- _Directions_
Skip all pictures; return exactly the lines from the one containing "Instruction: Click the" through the end of the data.

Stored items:
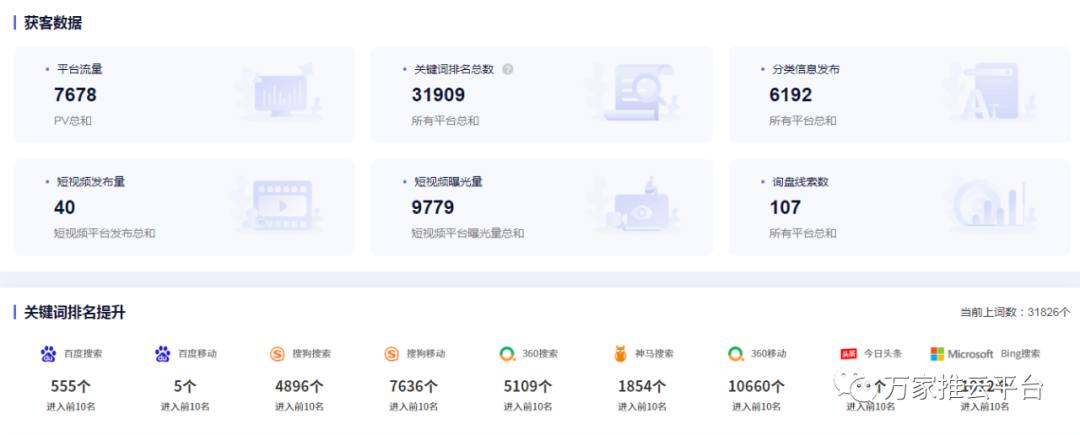Image resolution: width=1080 pixels, height=435 pixels.
Task: Click the 今日头条 red logo icon
Action: (x=849, y=354)
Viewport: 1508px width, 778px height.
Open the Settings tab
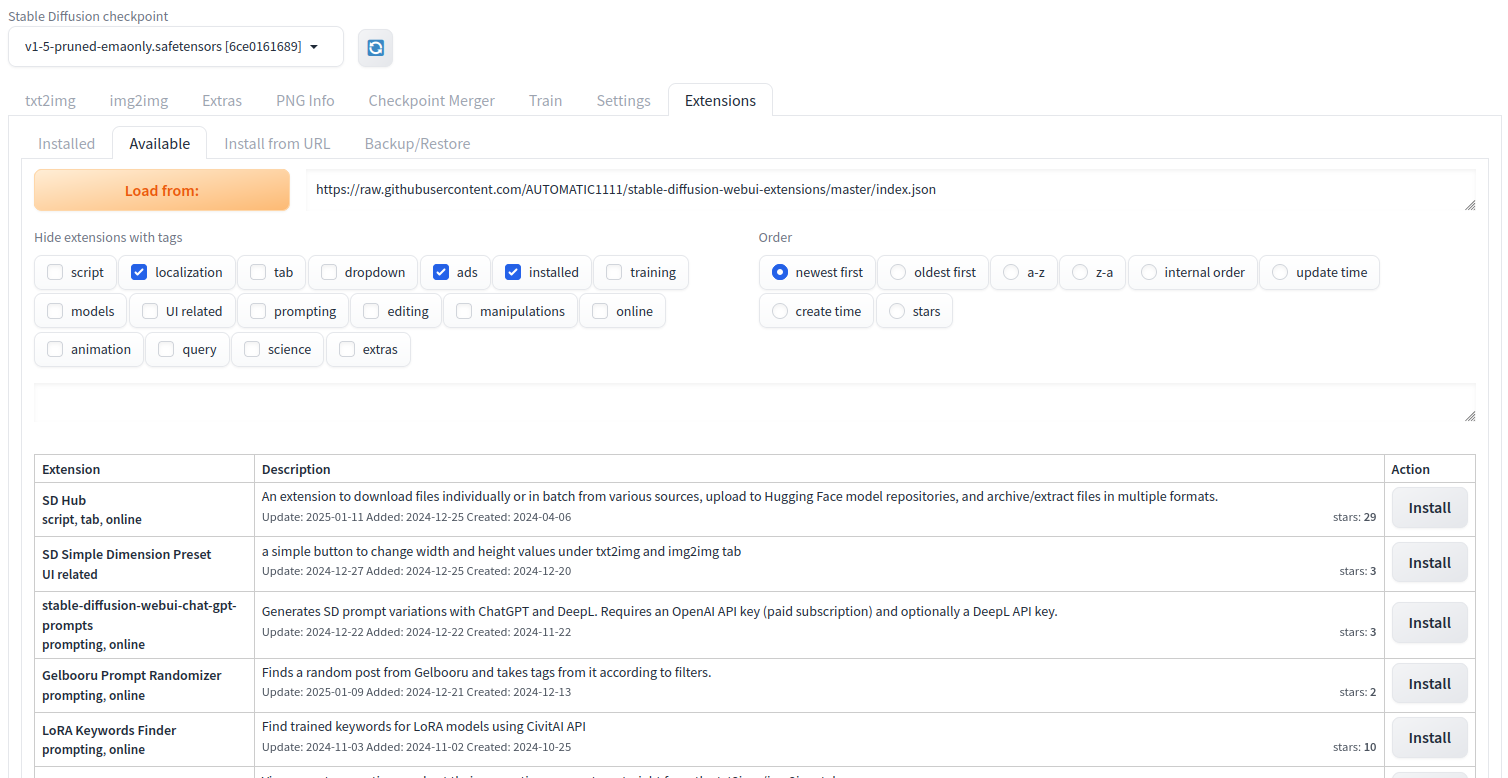pyautogui.click(x=623, y=100)
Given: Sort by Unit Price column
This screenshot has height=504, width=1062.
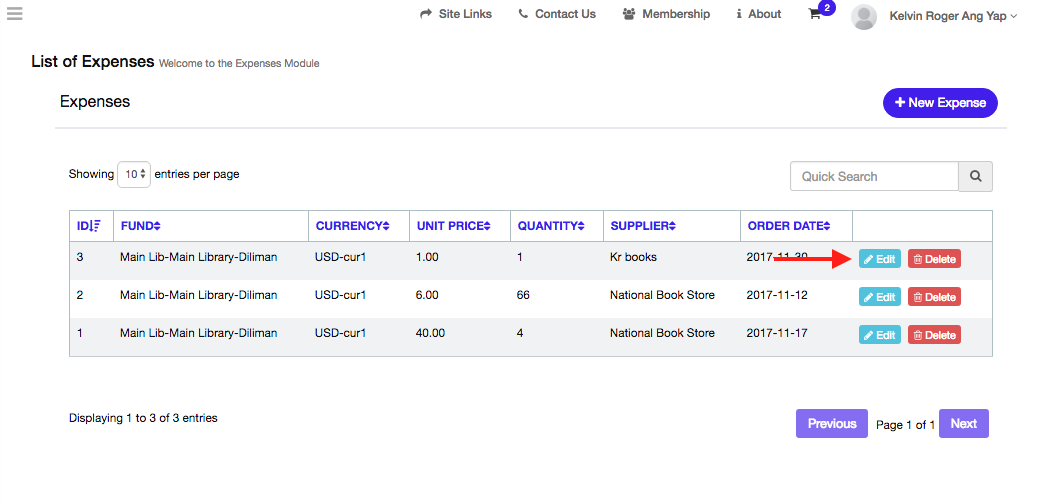Looking at the screenshot, I should coord(453,226).
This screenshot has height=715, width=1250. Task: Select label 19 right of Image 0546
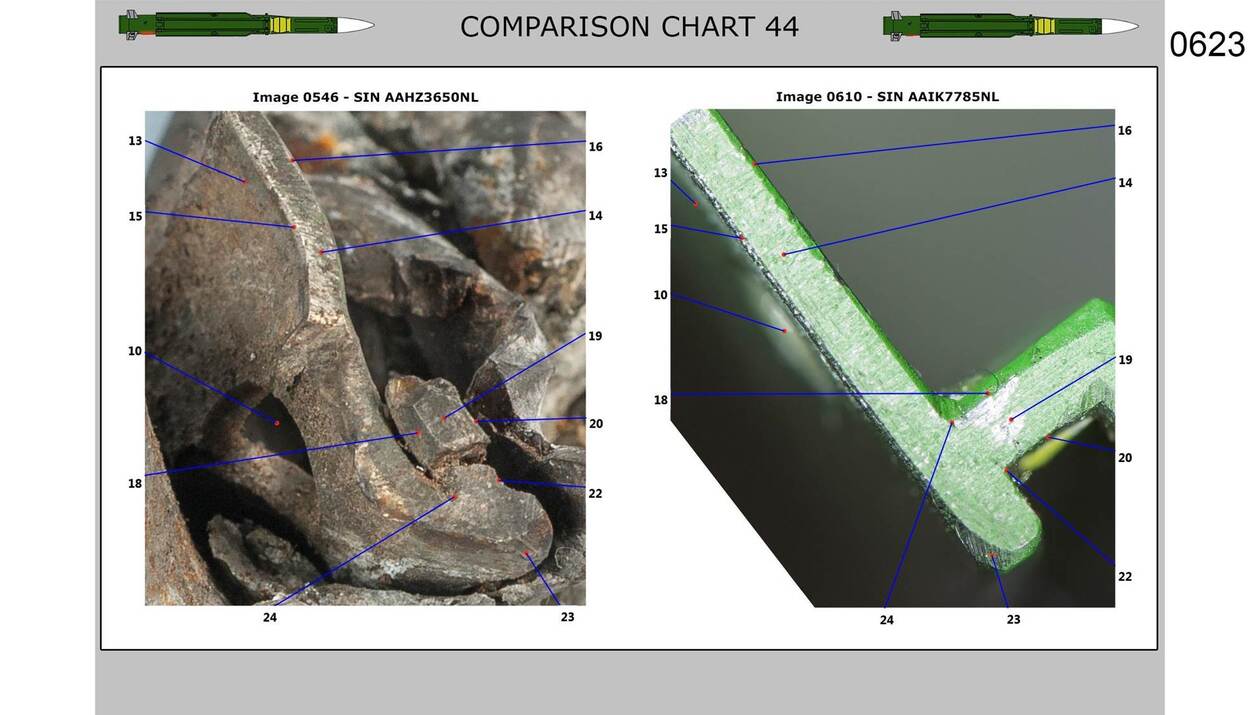coord(595,336)
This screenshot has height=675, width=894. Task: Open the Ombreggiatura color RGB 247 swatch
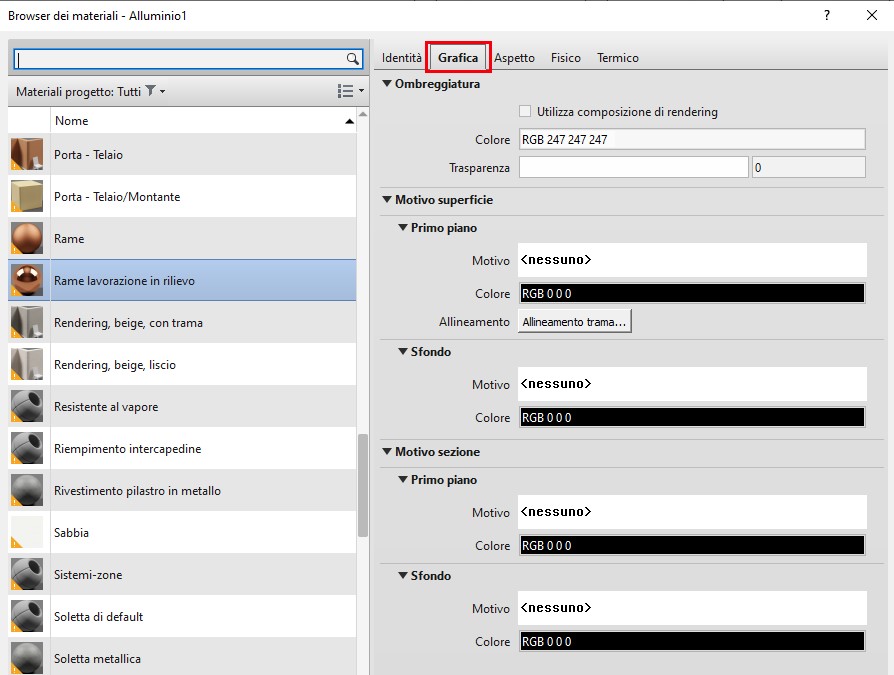tap(692, 140)
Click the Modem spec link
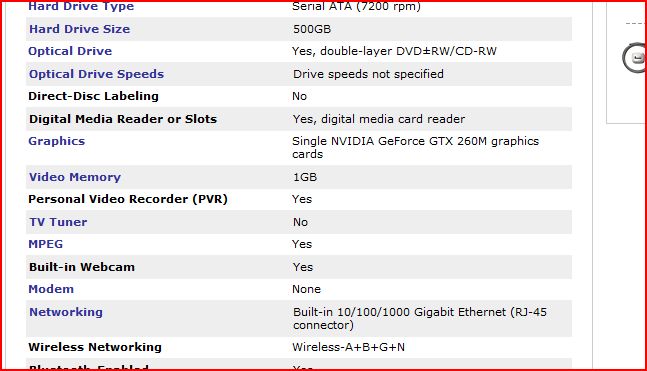Screen dimensions: 647x371 [x=51, y=289]
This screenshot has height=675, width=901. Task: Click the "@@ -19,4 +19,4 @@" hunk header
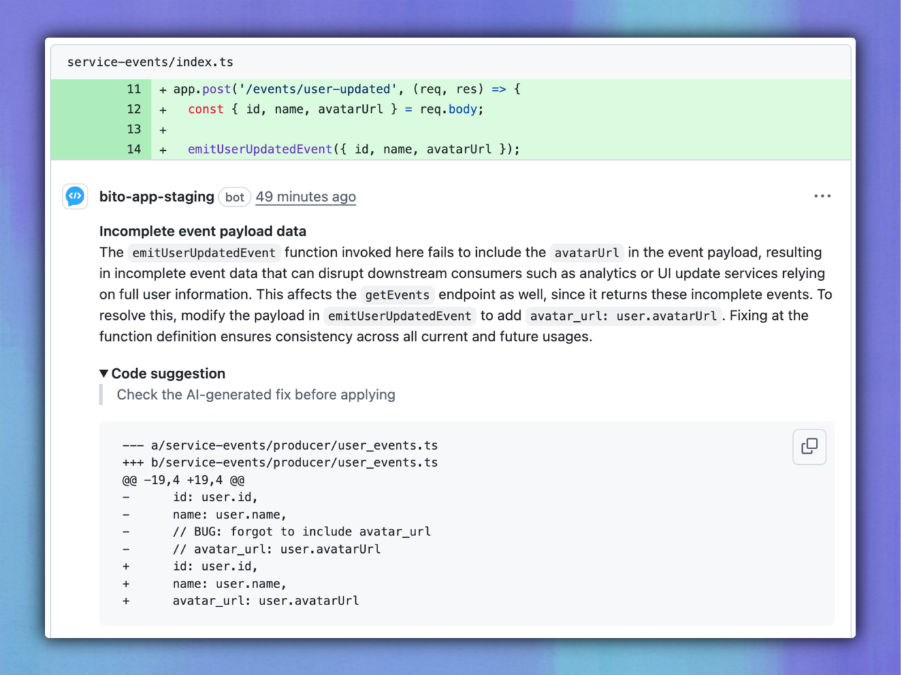pos(183,479)
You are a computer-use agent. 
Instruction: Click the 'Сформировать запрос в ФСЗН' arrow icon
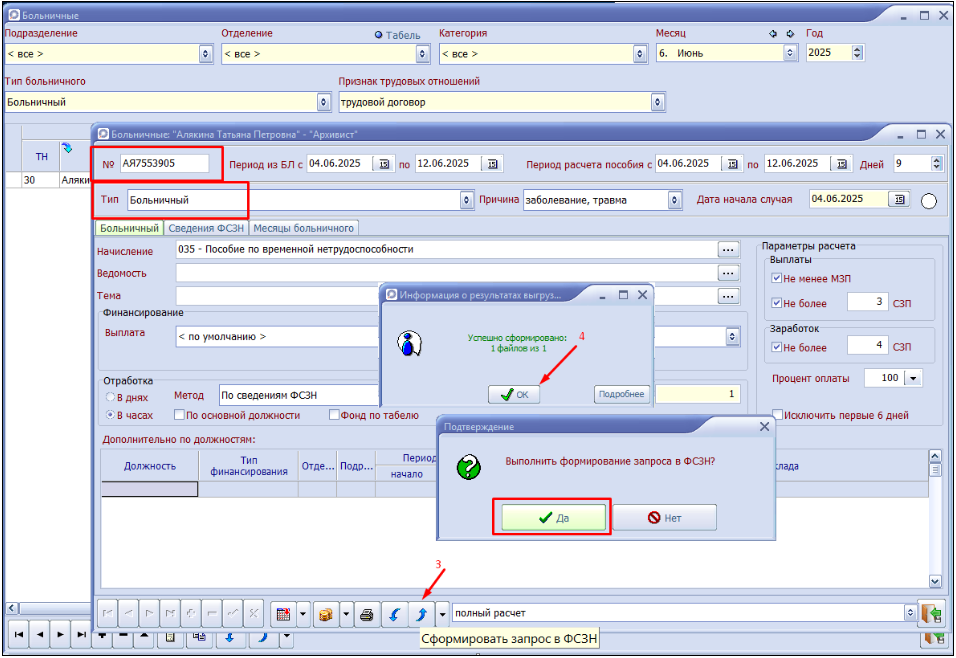click(x=420, y=613)
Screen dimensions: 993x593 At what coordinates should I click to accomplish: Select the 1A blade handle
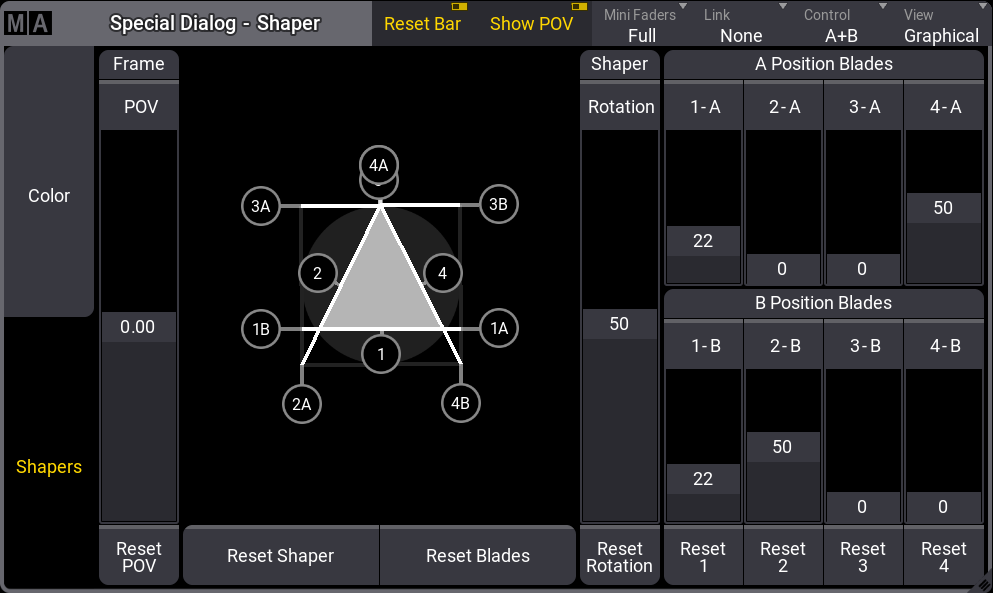coord(498,328)
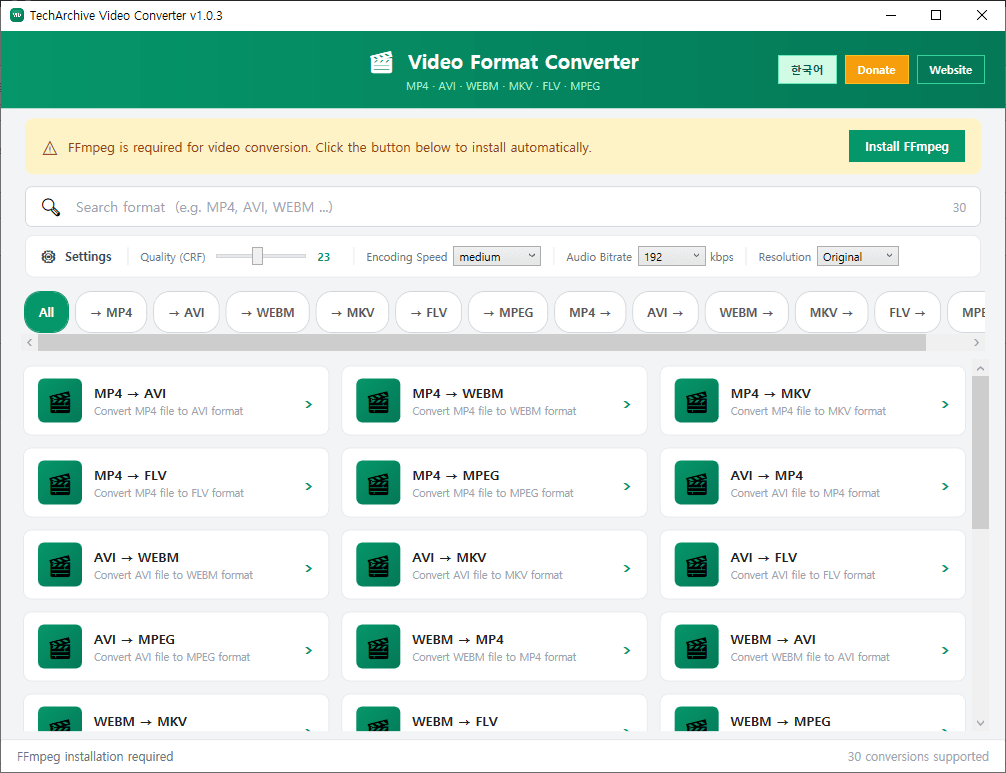Image resolution: width=1006 pixels, height=773 pixels.
Task: Click the Search format input field
Action: click(x=500, y=207)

- _Written response_
Instruction: Click the 'Сформировать запрос в ФСЗН' arrow icon
click(x=420, y=613)
Screen dimensions: 993x593 At what coordinates should I click to accomplish: Select the 1A blade handle
coord(498,328)
Image resolution: width=1006 pixels, height=773 pixels.
Task: Click the Search format input field
Action: click(x=500, y=207)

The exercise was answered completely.